All ETDs from UAB

Advisory Committee Chair

James B McClintock

Advisory Committee Members

Charles D Amsler

Robert W Thacker

Bill J Baker

Micha Ilan

Document Type


Date of Award


Degree Name by School

Doctor of Philosophy (PhD) College of Arts and Sciences


Palatability of outer tissues of 12 species of ascidians from the Western Antarctic Peninsula was evaluated using the sympatric, omnivorous predator fish Notothenia coriiceps and sea star Odontaster validus. Tissues of 100% of those tested were unpalatable to fish, while 58% were unpalatable to sea stars. Lipophilic and hydrophilic extracts of 11 species were incorporated into pellets and tested in fish and sea star bioassays.
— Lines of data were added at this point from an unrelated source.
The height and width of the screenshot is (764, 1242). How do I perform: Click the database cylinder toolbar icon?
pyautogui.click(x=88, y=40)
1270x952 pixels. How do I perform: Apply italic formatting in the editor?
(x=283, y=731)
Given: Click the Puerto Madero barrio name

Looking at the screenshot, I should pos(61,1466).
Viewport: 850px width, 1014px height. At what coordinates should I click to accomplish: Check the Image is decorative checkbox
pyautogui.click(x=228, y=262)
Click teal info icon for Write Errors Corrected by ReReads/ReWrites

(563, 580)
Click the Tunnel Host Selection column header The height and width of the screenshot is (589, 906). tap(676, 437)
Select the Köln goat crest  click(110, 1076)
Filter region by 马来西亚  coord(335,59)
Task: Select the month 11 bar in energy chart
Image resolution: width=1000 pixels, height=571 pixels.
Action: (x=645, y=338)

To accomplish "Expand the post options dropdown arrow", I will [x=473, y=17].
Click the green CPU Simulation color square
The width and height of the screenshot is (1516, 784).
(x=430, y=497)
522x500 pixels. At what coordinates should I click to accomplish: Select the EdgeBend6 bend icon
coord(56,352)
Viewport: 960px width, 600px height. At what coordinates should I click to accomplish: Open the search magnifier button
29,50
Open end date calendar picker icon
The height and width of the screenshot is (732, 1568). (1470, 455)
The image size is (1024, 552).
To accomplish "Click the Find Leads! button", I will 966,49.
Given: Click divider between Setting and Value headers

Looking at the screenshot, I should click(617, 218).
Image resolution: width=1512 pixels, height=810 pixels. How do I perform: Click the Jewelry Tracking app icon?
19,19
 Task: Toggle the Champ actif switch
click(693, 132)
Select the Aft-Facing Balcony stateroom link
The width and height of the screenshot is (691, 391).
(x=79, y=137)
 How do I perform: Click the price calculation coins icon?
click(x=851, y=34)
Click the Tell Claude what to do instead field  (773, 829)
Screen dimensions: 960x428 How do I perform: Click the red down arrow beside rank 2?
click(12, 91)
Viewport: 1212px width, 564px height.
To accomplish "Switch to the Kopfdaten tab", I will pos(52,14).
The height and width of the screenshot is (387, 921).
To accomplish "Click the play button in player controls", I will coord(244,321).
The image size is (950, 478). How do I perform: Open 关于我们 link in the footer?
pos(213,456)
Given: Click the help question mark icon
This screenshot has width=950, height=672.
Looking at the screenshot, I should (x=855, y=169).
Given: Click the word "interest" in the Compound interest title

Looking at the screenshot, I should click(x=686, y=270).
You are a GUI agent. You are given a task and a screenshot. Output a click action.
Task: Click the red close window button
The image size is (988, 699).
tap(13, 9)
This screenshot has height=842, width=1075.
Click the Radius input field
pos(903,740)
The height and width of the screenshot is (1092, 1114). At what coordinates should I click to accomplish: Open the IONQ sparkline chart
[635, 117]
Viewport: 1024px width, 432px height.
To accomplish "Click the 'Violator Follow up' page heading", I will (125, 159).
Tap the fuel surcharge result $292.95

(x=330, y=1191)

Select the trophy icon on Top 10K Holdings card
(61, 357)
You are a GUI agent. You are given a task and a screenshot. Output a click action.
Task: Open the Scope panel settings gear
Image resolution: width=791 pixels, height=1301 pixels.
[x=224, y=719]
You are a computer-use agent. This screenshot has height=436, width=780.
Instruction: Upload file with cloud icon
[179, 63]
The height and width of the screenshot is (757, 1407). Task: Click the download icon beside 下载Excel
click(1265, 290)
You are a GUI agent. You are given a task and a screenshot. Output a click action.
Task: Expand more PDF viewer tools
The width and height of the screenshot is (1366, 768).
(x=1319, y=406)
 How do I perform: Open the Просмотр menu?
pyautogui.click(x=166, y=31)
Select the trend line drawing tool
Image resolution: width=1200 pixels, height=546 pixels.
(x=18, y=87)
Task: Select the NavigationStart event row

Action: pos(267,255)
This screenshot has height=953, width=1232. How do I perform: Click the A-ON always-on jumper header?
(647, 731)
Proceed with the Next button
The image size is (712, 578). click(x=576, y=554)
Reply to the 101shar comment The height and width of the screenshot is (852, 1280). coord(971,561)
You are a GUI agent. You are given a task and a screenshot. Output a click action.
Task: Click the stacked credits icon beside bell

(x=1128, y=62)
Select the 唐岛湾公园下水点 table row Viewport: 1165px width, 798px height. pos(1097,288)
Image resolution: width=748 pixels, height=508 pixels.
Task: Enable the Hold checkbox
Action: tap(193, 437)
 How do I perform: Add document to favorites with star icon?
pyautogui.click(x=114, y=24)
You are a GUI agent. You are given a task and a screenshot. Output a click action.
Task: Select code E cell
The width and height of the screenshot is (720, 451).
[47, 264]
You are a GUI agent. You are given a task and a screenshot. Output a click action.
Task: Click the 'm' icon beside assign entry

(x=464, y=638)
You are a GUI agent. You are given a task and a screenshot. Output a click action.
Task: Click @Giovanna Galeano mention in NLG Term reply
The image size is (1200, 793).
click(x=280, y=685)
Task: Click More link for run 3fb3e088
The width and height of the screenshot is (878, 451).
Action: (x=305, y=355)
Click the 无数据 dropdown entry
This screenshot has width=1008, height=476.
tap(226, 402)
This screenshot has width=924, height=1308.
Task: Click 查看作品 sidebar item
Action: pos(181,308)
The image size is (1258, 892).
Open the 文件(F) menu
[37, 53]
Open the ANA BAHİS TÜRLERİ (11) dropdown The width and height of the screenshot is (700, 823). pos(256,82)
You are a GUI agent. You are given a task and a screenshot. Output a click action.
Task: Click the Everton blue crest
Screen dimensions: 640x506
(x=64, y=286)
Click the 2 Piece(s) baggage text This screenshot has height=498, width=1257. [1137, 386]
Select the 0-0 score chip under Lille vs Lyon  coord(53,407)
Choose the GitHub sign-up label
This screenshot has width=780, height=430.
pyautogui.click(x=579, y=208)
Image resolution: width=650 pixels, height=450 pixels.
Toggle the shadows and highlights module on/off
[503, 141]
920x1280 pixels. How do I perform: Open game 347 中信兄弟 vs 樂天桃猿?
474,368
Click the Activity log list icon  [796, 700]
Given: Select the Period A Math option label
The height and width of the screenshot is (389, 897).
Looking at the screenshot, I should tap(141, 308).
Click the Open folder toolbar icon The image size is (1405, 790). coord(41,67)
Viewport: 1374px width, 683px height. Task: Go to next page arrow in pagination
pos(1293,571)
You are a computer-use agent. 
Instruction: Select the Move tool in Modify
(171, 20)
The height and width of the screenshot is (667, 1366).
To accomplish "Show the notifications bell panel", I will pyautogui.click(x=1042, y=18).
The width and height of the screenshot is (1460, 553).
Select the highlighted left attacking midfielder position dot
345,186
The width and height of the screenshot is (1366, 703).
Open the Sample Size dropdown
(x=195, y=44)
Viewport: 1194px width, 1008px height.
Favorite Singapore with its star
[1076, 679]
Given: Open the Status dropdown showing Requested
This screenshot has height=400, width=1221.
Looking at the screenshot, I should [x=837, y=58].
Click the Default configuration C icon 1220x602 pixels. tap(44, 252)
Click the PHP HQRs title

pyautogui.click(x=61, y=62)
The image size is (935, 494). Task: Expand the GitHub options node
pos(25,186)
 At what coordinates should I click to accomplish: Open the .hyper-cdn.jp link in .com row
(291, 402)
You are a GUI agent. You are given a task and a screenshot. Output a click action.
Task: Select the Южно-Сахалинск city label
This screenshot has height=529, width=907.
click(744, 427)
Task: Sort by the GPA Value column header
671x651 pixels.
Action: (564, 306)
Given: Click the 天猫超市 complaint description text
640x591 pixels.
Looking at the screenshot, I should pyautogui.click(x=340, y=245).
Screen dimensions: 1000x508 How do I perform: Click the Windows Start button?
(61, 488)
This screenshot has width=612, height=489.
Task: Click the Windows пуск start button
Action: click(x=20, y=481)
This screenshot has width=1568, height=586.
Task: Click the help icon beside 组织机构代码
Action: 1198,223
Only the lipophilic extract from Distaplia colligans caused sea star and fish feeding deterrence. Organic extracts from 10 ascidian species were also examined in food pellet assays using the sympatric, omnivorous amphipod Gondogeneia antarctica. Only the lipophilic extract of Distaplia cylindrica was deterrent. Five of the ascidians possessed acidified outer tunics (pH < 3). In acidified food pellet bioassays, acidity deterred feeding by the sea star, but not by the fish. Furthermore, bioactivity of whole body extracts from six solitary and eight colonial ascidian taxa against sympatric marine bacteria and diatoms from the Western Antarctic Peninsula. All ascidians had lipophilic and hydrophilic extracts assayed at 3X natural concentration against twenty bacterial strains. The extracts were fractionated into seawater soluble and insoluble fractions and assayed at three concentrations (3X, 1X and 0.3X natural concentration) against the chain-forming, pennate diatom Syndroposis sp. Only the lipophilic extract of D. colligans showed broad-spectrum antimicrobial activity against all strains. Extracts from all but one ascidian taxa caused significant diatom mortality in at least one fraction. The palatability of two solitary and three colonial species of ascidians commonly found in sub-tropical seagrass meadows were evaluated using the sympatric, omnivorous pinfish Lagodon rhomboides. Pieces of fresh tissues of both solitary and one of the three colonial ascidian species were unpalatable to fish. Organic extracts of the three unpalatable species did not deter feeding. The toughness of the tunic of all ascidians was evaluated using a penetrometer. Tunic toughness is likely to explain the lack of palatability of the solitary species. Distaplia bermudensis, the one colonial ascidian that was unpalatable to fish, had an acidified outer tunic (pH=1.5). Acidified food pellets did not deter feeding by the fish.